* Your objective *
Every line below that has the string "blue" needs to be copied.

* Source material *
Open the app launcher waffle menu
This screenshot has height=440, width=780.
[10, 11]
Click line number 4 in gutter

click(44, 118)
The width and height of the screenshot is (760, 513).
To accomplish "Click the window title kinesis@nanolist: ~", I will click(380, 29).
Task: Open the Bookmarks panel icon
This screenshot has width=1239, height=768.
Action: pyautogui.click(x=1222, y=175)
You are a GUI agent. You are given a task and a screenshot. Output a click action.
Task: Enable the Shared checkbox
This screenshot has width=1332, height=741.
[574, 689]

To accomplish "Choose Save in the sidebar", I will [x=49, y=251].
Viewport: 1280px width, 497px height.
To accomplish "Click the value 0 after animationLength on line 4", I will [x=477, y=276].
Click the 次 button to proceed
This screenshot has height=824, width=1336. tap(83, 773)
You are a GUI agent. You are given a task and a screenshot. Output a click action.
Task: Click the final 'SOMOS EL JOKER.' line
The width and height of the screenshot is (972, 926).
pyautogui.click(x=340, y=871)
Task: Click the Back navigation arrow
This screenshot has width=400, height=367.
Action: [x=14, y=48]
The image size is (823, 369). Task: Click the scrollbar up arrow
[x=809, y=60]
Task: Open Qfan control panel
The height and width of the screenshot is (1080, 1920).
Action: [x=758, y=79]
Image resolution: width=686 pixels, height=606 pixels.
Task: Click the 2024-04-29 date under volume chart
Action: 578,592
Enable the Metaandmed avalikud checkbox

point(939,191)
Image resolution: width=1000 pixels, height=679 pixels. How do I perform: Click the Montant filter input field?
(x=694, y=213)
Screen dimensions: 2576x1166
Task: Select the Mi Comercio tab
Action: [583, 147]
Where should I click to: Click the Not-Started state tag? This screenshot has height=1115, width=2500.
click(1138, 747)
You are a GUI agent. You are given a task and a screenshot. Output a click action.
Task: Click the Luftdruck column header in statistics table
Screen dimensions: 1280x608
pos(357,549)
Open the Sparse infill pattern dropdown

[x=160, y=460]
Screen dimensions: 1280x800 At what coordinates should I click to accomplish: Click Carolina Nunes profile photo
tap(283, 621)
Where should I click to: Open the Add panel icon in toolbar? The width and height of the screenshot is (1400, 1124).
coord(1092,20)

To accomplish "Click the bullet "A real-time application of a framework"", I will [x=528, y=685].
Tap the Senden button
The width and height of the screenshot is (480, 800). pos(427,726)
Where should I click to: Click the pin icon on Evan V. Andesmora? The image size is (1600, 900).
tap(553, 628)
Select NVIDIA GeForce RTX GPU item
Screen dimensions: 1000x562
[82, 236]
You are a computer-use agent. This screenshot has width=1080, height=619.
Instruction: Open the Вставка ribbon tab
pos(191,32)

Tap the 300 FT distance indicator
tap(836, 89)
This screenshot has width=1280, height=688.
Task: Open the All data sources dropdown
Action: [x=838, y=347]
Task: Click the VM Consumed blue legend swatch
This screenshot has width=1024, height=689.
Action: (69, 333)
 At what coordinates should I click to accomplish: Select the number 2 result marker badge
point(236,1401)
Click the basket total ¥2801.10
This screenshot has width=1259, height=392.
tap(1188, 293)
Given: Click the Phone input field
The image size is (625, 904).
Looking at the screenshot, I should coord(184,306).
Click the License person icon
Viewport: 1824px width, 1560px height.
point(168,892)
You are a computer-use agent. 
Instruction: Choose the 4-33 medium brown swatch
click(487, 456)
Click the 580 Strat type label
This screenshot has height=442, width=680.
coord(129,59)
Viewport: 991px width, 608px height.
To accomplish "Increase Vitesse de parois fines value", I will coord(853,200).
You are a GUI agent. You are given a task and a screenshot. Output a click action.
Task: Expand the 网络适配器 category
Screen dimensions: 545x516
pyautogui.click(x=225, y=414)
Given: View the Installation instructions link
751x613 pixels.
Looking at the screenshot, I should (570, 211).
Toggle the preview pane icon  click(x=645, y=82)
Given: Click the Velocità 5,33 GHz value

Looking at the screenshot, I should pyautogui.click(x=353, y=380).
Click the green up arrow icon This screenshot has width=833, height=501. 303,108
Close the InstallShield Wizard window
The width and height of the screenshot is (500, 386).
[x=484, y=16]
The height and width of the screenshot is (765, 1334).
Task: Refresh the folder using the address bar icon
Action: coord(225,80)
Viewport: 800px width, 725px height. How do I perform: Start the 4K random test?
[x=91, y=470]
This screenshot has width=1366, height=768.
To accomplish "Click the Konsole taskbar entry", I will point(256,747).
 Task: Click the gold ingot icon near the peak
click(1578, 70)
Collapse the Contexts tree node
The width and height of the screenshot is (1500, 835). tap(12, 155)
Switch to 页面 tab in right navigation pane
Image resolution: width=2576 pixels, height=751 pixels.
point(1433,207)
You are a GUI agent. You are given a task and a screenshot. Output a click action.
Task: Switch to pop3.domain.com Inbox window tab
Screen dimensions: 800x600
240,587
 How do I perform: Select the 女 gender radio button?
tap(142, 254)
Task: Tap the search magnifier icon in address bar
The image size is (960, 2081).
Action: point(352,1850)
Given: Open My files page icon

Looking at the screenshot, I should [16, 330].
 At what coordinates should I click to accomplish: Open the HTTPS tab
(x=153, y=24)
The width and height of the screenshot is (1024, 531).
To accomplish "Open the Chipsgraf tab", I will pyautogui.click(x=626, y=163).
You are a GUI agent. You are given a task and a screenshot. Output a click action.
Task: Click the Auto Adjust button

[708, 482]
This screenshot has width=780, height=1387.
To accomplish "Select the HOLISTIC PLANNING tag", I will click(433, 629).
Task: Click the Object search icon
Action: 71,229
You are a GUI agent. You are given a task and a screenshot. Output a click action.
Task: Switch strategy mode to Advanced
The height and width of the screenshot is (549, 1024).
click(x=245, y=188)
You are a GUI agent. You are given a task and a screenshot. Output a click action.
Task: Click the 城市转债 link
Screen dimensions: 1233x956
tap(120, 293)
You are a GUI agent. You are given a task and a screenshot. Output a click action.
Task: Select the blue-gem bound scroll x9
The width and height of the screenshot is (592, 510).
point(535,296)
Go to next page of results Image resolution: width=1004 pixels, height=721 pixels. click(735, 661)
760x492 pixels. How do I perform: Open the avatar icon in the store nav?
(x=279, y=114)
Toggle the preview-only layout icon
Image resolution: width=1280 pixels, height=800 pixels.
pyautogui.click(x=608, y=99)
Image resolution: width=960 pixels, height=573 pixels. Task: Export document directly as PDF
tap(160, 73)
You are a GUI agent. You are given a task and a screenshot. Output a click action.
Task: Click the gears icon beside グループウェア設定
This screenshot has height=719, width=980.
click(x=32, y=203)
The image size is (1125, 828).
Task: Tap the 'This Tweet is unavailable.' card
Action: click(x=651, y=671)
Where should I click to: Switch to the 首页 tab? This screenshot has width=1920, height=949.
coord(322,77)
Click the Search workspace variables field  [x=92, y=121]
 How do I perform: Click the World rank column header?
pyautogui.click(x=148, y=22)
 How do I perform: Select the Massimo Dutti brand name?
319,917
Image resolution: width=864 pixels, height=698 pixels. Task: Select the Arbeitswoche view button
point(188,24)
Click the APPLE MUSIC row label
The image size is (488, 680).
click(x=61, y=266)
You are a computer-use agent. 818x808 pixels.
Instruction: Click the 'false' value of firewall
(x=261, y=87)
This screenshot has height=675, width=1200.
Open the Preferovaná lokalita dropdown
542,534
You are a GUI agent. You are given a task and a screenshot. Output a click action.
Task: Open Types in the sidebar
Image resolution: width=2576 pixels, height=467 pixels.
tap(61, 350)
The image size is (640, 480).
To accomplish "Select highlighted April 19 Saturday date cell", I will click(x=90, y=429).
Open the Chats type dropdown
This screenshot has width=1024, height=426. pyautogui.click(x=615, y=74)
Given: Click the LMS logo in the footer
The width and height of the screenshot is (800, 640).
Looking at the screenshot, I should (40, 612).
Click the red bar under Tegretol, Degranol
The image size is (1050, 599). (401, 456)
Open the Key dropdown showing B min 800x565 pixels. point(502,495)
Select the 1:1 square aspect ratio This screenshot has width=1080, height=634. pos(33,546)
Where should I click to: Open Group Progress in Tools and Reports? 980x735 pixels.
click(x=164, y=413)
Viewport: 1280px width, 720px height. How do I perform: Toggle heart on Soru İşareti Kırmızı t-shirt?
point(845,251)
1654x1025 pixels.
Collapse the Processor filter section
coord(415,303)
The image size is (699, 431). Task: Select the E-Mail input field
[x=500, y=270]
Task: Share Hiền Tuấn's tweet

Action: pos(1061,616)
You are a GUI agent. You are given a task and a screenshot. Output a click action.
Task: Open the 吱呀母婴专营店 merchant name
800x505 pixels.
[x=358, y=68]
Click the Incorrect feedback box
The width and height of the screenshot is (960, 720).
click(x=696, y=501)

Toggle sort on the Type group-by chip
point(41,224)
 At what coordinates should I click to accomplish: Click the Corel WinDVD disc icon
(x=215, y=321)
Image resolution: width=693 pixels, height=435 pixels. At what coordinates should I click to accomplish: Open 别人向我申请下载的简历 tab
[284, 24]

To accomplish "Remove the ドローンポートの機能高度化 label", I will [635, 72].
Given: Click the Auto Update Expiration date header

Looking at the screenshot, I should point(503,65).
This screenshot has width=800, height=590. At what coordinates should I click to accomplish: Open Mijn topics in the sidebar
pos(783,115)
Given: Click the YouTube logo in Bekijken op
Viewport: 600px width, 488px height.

* Response to this task *
Task: Click the VM Consumed blue legend swatch
Task: Select the blue-gem bound scroll x9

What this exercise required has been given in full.